**Exercise objective:**
Rewrite every line of the material below as a numbered list, omitting any blank lines.

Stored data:
+---+
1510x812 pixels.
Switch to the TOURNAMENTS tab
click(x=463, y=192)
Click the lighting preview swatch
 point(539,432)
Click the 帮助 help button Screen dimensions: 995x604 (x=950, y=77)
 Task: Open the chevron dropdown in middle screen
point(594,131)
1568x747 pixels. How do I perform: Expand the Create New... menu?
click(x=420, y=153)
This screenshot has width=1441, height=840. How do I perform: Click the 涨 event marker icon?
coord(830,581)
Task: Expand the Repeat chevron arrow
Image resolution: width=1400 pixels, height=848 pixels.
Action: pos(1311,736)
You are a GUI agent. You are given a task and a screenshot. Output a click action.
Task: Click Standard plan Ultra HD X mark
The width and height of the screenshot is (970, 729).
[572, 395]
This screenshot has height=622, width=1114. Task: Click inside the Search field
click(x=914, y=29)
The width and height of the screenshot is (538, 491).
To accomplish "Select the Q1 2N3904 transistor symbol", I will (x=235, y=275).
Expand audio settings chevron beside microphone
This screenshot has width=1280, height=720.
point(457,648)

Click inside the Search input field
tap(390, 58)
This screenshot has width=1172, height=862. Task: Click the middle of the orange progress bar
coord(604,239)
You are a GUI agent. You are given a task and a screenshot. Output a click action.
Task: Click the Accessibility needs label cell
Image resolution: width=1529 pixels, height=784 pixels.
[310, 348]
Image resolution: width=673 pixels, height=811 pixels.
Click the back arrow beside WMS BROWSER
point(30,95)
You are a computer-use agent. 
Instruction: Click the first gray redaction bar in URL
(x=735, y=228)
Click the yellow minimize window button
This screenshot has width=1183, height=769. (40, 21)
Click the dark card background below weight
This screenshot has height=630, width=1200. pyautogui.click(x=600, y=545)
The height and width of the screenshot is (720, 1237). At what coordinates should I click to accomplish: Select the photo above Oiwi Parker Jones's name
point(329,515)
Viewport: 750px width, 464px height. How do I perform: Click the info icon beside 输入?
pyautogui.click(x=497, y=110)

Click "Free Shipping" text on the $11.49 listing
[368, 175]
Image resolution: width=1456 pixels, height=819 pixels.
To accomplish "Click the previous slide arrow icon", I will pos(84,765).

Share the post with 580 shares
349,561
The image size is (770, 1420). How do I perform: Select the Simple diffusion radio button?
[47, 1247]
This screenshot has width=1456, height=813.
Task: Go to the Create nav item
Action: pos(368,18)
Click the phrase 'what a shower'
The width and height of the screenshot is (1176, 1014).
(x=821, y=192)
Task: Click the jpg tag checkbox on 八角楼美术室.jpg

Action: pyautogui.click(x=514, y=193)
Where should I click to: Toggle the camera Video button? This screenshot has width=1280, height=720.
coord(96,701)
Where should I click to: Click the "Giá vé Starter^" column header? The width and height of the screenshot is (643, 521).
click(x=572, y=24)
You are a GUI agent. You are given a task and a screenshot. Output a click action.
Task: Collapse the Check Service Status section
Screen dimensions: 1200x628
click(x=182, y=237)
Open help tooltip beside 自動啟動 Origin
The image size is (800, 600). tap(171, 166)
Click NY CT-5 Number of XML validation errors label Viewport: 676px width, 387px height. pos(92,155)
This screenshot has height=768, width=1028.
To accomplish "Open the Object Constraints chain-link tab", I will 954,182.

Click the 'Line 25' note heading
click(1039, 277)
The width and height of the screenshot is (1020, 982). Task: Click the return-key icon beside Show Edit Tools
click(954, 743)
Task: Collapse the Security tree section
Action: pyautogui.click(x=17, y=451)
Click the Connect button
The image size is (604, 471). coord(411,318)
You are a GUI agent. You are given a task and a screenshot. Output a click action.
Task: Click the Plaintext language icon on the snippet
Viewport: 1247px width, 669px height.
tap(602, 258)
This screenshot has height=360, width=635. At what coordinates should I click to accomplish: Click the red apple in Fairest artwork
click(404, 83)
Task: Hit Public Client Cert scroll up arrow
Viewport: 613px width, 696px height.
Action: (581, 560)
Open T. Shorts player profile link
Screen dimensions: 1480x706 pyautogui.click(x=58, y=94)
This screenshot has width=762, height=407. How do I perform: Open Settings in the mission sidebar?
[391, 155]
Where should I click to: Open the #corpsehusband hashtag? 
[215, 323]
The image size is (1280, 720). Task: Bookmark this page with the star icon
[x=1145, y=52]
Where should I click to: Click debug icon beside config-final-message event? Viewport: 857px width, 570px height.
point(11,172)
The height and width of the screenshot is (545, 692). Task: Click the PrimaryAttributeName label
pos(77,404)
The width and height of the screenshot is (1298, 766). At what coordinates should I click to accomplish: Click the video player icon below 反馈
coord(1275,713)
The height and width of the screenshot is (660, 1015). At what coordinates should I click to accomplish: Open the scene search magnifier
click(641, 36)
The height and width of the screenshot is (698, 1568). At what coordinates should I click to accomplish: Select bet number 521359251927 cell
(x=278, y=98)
+---+
**Correct response:**
1. 1510x812 pixels.
2. Switch to the TOURNAMENTS tab
3. click(x=463, y=192)
4. Click the lighting preview swatch
5.  point(539,432)
6. Click the 帮助 help button Screen dimensions: 995x604 (x=950, y=77)
7.  Task: Open the chevron dropdown in middle screen
8. point(594,131)
9. 1568x747 pixels. How do I perform: Expand the Create New... menu?
10. click(x=420, y=153)
11. This screenshot has width=1441, height=840. How do I perform: Click the 涨 event marker icon?
12. coord(830,581)
13. Task: Expand the Repeat chevron arrow
14. Image resolution: width=1400 pixels, height=848 pixels.
15. Action: pos(1311,736)
16. You are a GUI agent. You are given a task and a screenshot. Output a click action.
17. Task: Click Standard plan Ultra HD X mark
18. The width and height of the screenshot is (970, 729).
19. [572, 395]
20. This screenshot has height=622, width=1114. Task: Click inside the Search field
21. click(x=914, y=29)
22. The width and height of the screenshot is (538, 491).
23. To accomplish "Select the Q1 2N3904 transistor symbol", I will (x=235, y=275).
24. Expand audio settings chevron beside microphone
25. This screenshot has width=1280, height=720.
26. point(457,648)
27. Click inside the Search input field
28. tap(390, 58)
29. This screenshot has width=1172, height=862. Task: Click the middle of the orange progress bar
30. coord(604,239)
31. You are a GUI agent. You are given a task and a screenshot. Output a click action.
32. Task: Click the Accessibility needs label cell
33. Image resolution: width=1529 pixels, height=784 pixels.
34. [310, 348]
35. Image resolution: width=673 pixels, height=811 pixels.
36. Click the back arrow beside WMS BROWSER
37. point(30,95)
38. You are a computer-use agent. 
39. Instruction: Click the first gray redaction bar in URL
40. (x=735, y=228)
41. Click the yellow minimize window button
42. This screenshot has width=1183, height=769. (40, 21)
43. Click the dark card background below weight
44. This screenshot has height=630, width=1200. pyautogui.click(x=600, y=545)
45. The height and width of the screenshot is (720, 1237). At what coordinates should I click to accomplish: Select the photo above Oiwi Parker Jones's name
46. point(329,515)
47. Viewport: 750px width, 464px height. How do I perform: Click the info icon beside 输入?
48. pyautogui.click(x=497, y=110)
49. Click "Free Shipping" text on the $11.49 listing
50. [368, 175]
51. Image resolution: width=1456 pixels, height=819 pixels.
52. To accomplish "Click the previous slide arrow icon", I will pos(84,765).
53. Share the post with 580 shares
54. 349,561
55. The image size is (770, 1420). How do I perform: Select the Simple diffusion radio button?
56. [47, 1247]
57. This screenshot has width=1456, height=813.
58. Task: Go to the Create nav item
59. Action: pos(368,18)
60. Click the phrase 'what a shower'
61. The width and height of the screenshot is (1176, 1014).
62. (x=821, y=192)
63. Task: Click the jpg tag checkbox on 八角楼美术室.jpg
64. Action: pyautogui.click(x=514, y=193)
65. Where should I click to: Toggle the camera Video button? This screenshot has width=1280, height=720.
66. coord(96,701)
67. Where should I click to: Click the "Giá vé Starter^" column header? The width and height of the screenshot is (643, 521).
68. click(x=572, y=24)
69. You are a GUI agent. You are given a task and a screenshot. Output a click action.
70. Task: Collapse the Check Service Status section
71. Screen dimensions: 1200x628
72. click(x=182, y=237)
73. Open help tooltip beside 自動啟動 Origin
74. The image size is (800, 600). tap(171, 166)
75. Click NY CT-5 Number of XML validation errors label Viewport: 676px width, 387px height. pos(92,155)
76. This screenshot has height=768, width=1028.
77. To accomplish "Open the Object Constraints chain-link tab", I will 954,182.
78. Click the 'Line 25' note heading
79. click(1039, 277)
80. The width and height of the screenshot is (1020, 982). Task: Click the return-key icon beside Show Edit Tools
81. click(954, 743)
82. Task: Collapse the Security tree section
83. Action: pyautogui.click(x=17, y=451)
84. Click the Connect button
85. The image size is (604, 471). coord(411,318)
86. You are a GUI agent. You are given a task and a screenshot. Output a click action.
87. Task: Click the Plaintext language icon on the snippet
88. Viewport: 1247px width, 669px height.
89. tap(602, 258)
90. This screenshot has height=360, width=635. At what coordinates should I click to accomplish: Click the red apple in Fairest artwork
91. click(404, 83)
92. Task: Hit Public Client Cert scroll up arrow
93. Viewport: 613px width, 696px height.
94. Action: (581, 560)
95. Open T. Shorts player profile link
96. Screen dimensions: 1480x706 pyautogui.click(x=58, y=94)
97. This screenshot has width=762, height=407. How do I perform: Open Settings in the mission sidebar?
98. [391, 155]
99. Where should I click to: Open the #corpsehusband hashtag? 
100. [215, 323]
101. The image size is (1280, 720). Task: Bookmark this page with the star icon
102. [x=1145, y=52]
103. Where should I click to: Click debug icon beside config-final-message event? Viewport: 857px width, 570px height.
104. point(11,172)
105. The height and width of the screenshot is (545, 692). Task: Click the PrimaryAttributeName label
106. pos(77,404)
107. The width and height of the screenshot is (1298, 766). At what coordinates should I click to accomplish: Click the video player icon below 反馈
108. coord(1275,713)
109. The height and width of the screenshot is (660, 1015). At what coordinates should I click to accomplish: Open the scene search magnifier
110. click(641, 36)
111. The height and width of the screenshot is (698, 1568). At what coordinates should I click to accomplish: Select bet number 521359251927 cell
112. (x=278, y=98)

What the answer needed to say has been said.